------ Records supplied

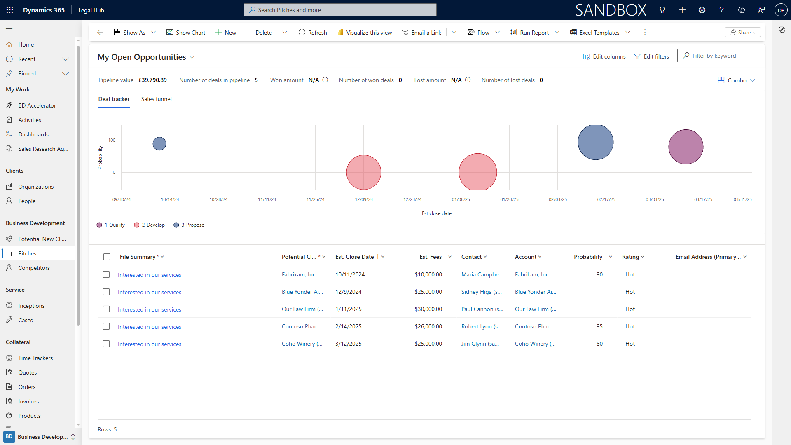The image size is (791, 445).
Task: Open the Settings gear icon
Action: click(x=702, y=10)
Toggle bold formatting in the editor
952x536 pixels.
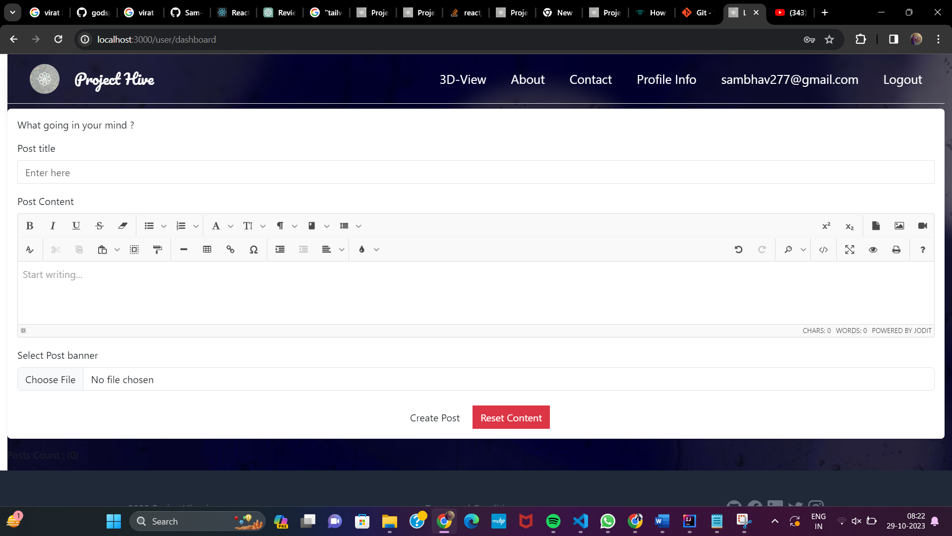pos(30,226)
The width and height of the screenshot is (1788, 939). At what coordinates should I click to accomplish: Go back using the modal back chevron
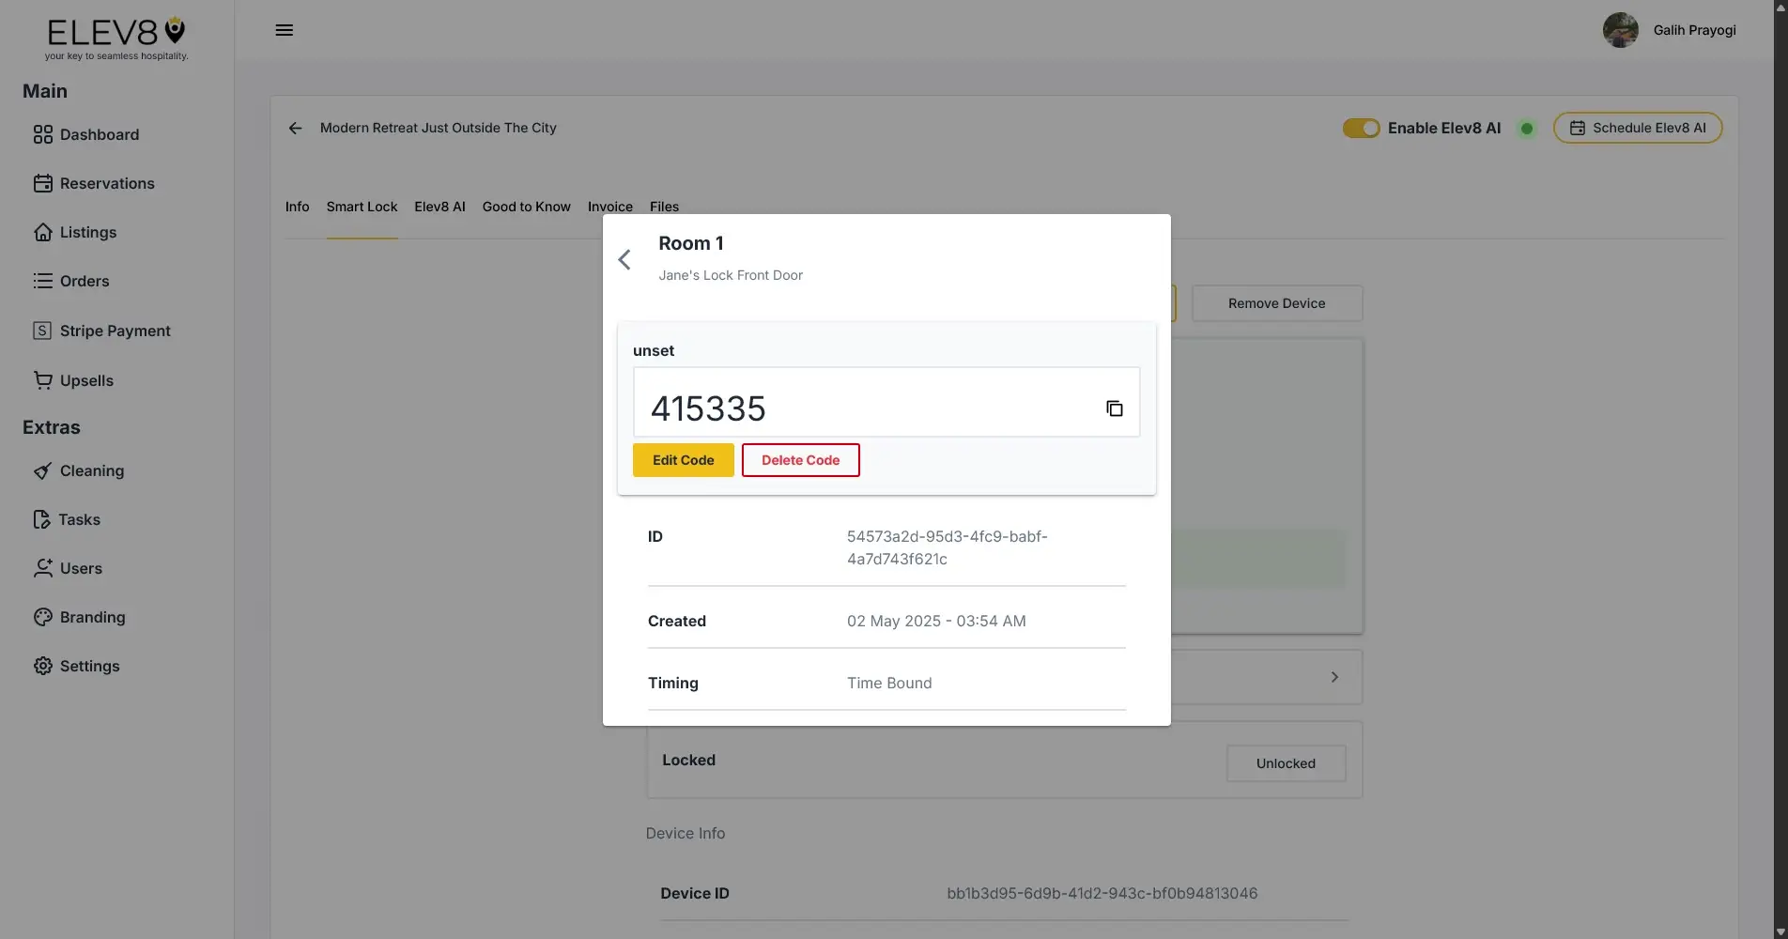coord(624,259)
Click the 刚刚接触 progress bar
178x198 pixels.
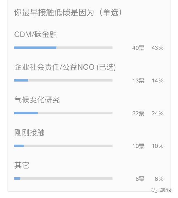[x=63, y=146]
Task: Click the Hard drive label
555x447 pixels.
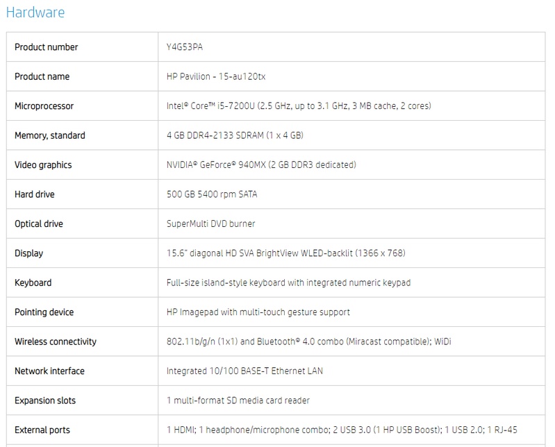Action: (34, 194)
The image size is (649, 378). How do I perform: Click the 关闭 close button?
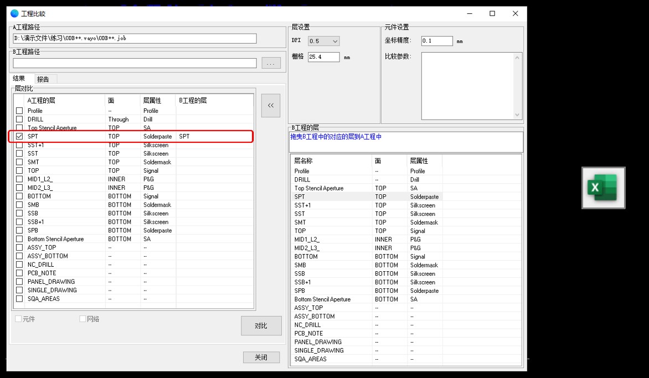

------------
------ Records supplied

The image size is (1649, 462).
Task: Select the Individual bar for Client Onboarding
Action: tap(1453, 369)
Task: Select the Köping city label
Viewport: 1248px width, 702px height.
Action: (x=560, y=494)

------------
------ Records supplied

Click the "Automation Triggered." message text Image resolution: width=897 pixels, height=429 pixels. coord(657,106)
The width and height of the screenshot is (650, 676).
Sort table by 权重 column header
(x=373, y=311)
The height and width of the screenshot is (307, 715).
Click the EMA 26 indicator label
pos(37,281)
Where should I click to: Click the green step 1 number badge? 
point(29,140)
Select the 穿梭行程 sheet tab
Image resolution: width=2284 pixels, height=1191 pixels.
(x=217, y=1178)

------------

▶ _Exercise task_: Write out everything from the line containing "height=429 pixels. coord(657,106)" down to the line containing "(x=217, y=1178)", leaving nothing out, and decrease every coordinate in the answers by 135.

▶ _Response to this exercise_:
Click the "Automation Triggered." message text Image resolution: width=897 pixels, height=429 pixels. coord(522,-29)
The width and height of the screenshot is (650, 676).
Sort table by 权重 column header
(x=238, y=176)
The height and width of the screenshot is (307, 715).
Click the EMA 26 indicator label
pos(-98,146)
Where should I click to: Click the green step 1 number badge? 
point(-106,5)
Select the 穿梭行程 sheet tab
Image resolution: width=2284 pixels, height=1191 pixels.
(x=82, y=1043)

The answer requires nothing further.